Guest Article By Martin McCaffrey, in response to President Biden’s State of the Union Address:

The story of Kate Cox and her decision to abort her baby with trisomy 18 is a tragedy. News outlets  repeatedly reported that trisomy 18 meant “her pregnancy may not survive to birth, and, if it does, her baby would be stillborn or survive for only minutes, hours, or days.” Ms. Cox also reported in the legal filings that she did not want her baby to die of “suffocation or a heart attack.”  The Coxs were told by her doctors that in her case, “there was virtually no chance that their baby would survive to birth or long afterwards.” 

Kate Cox, on receiving a prenatal diagnosis of trisomy 18 in her baby, was told what parents across the world are generally told by medical providers. Literature shows that the overwhelming majority of maternal and neonatal doctors generally use “lethal” to describe trisomy 18.There is though no universally agreed upon list of fetal conditions that can be described as “lethal”. Trisomy 18, and a similar genetic abnormality, trisomy 13, all have regularly reported survivals of months, years or decades. The ability to survive in these cases is related to the baby’s unique medical conditions, the willingness of doctors to overcome bias and provide care, and the readiness of parents to accept what is a rule for such infants, severe mental and motor impairment. 

Baby’s with trisomy 18 are at risk for medical conditions which vary. Depending on the medical findings, care is absolutely possible. All the conditions we see in a baby with trisomy 18 can present in infants with normal chromosomes. What is reported in the legal filings for Ms. Cox’s baby are not unusual for trisomy 18. Survival of infants with trisomy 18 has been reported as 10% at one year. What this statistic fails to report is the fact that prenatal diagnosis significantly reduces survival. When a prenatal diagnosis is made infants are highly unlikely to be discharged home from the hospital. A decision will usually have been made prenatally, in consultation with specialists, that the baby will only receive perinatal hospice (“comfort care”) consisting of warmth, narcotics and psychosocial support for the family. Alternatively, when infants are fed, medically supported and survive to one month, survivals at one year are 30-50%. 
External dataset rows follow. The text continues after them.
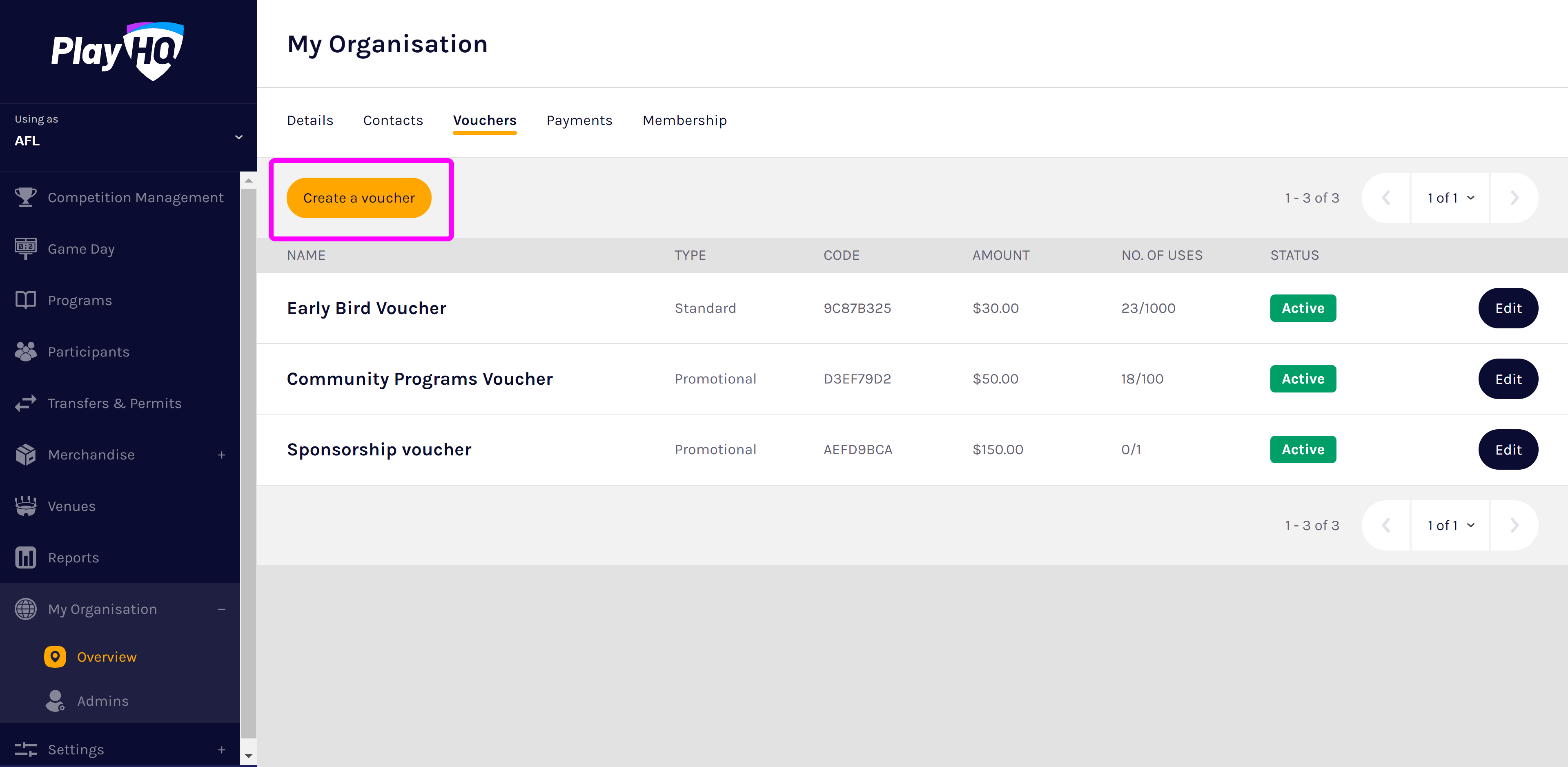Open the top '1 of 1' page dropdown
This screenshot has width=1568, height=767.
point(1450,198)
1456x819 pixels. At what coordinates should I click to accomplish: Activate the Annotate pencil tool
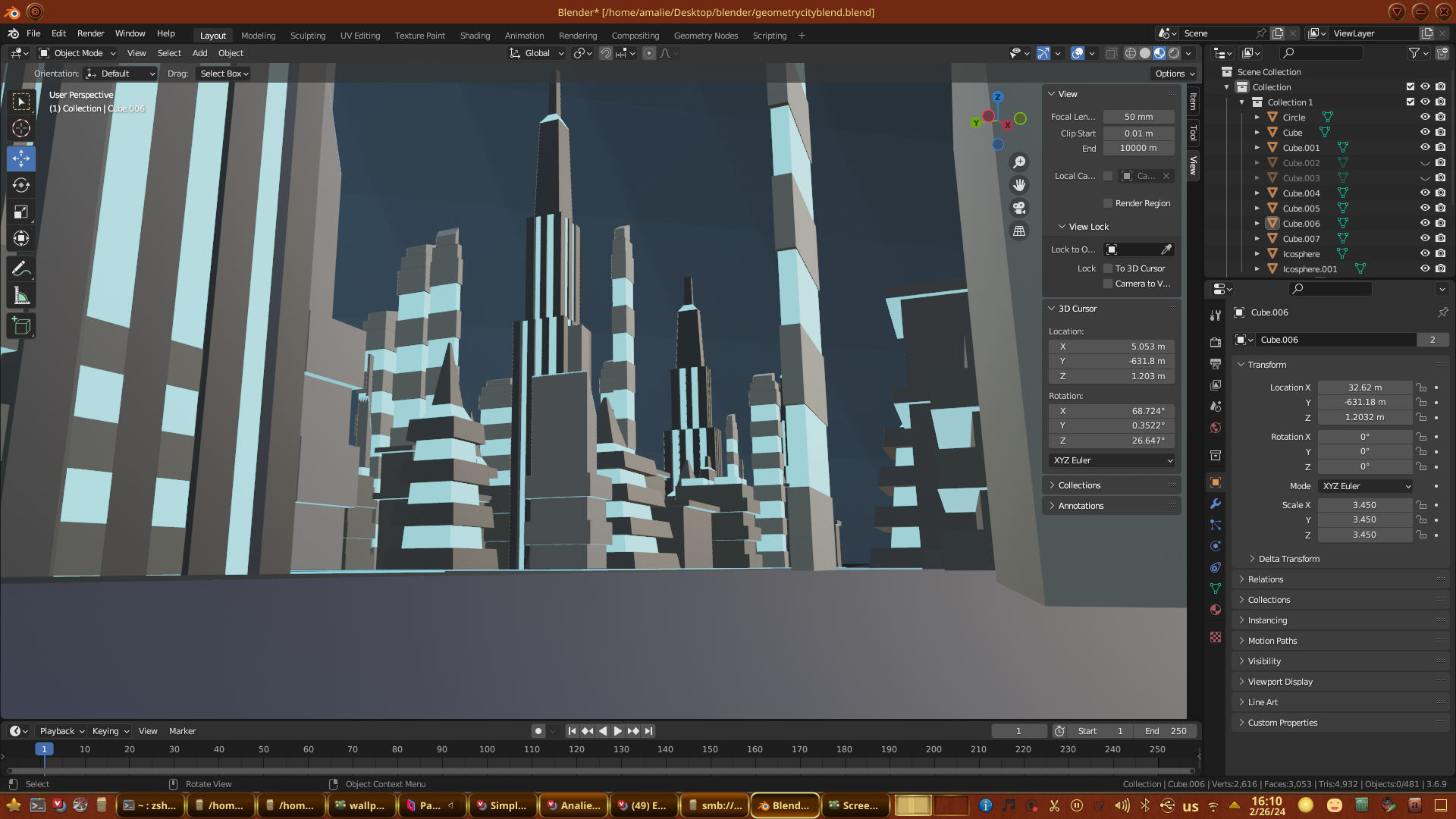click(x=21, y=268)
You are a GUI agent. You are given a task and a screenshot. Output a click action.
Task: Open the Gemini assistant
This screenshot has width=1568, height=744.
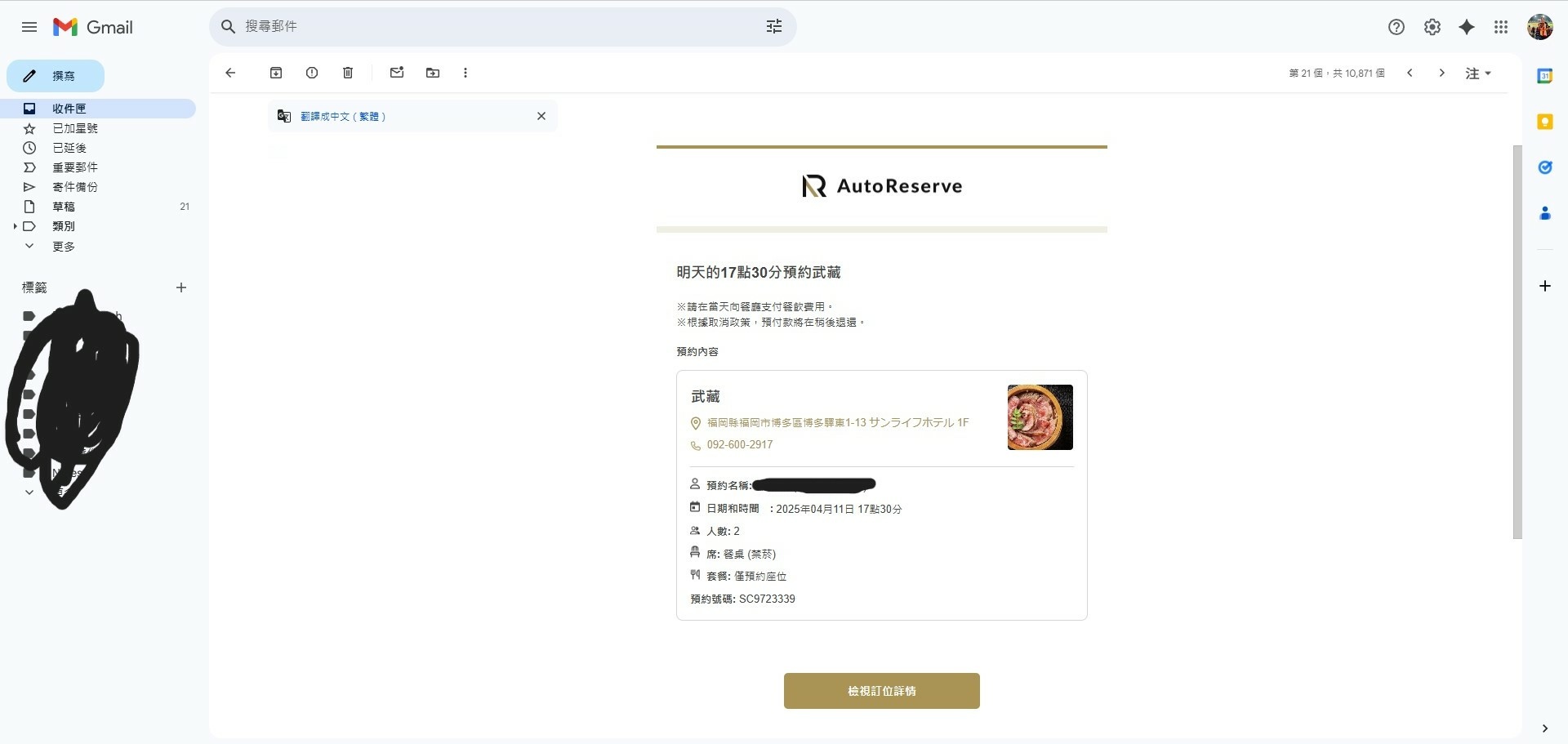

Based on the literature, the regular use of lethal language by healthcare providers to describe trisomy 18 is inappropriate. Yet it continues. This is for many of us a life issue. It clearly seems that those supporting abortion are determined to maintain that there is a class of infants that can be prenatally diagnosed as “lethal”. Whether pro-life or not, however, the Cox case should concern all of us as an informed consent issue. The agreed upon proper term for describing conditions like trisomy 18 is “life-limiting”. Given this reality, informed consent for parents considering such a prenatal diagnosis should include the possibility of a longer and meaningful life with the same interventions that would be provided to a child with normal chromosomes, or perinatal hospice in the rarer cases where medical support will only delay death and is unduly burdensome. The parents of children with trisomy 18 and 13 who have received medical interventions report high quality of life for their children, positive impacts on siblings, and in a future pregnancy with a trisomy diagnosis, that they would either never have tested, or would continue the pregnancy, in 89% of the cases. 

None of us knows what Ms. Cox’s counseling from her specialists was, but it is clear she was exposed to an abundance of lethal language. It is not reported that she and her husband ever heard in any substantive manner about the possibility of a life that could be months, years or decades for their baby. If there were unusual severe defects identified was the value of perinatal hospice to mom and baby discussed? These possibilities all should have been examined. This is the informed consent the Cox’s deserved as they struggled with this dreadful decision.

I pray that the Coxs will be given the grace needed to live with a decision for which they may not have been fully informed. Others will need grace as well in the wake of the Biden administration’s reckless decision to honor Ms. Cox’s decision to abort her child at a State of the Union address. This is March, our third month. Thousands of parents, many who have had to fight the bias of the medical establishment to get the care they needed for their prenatally diagnosed trisomy pregnancies and for their babies after birth, value March as a time to celebrate the lives of their trisomy family members. The need to fight to get maternal and newborn care for your life limited child is a traumatic journey. These families will need grace to salve the old wounds that the President will re-expose by applauding the decision, during trisomy month, of a mother to end the life of her trisomy child.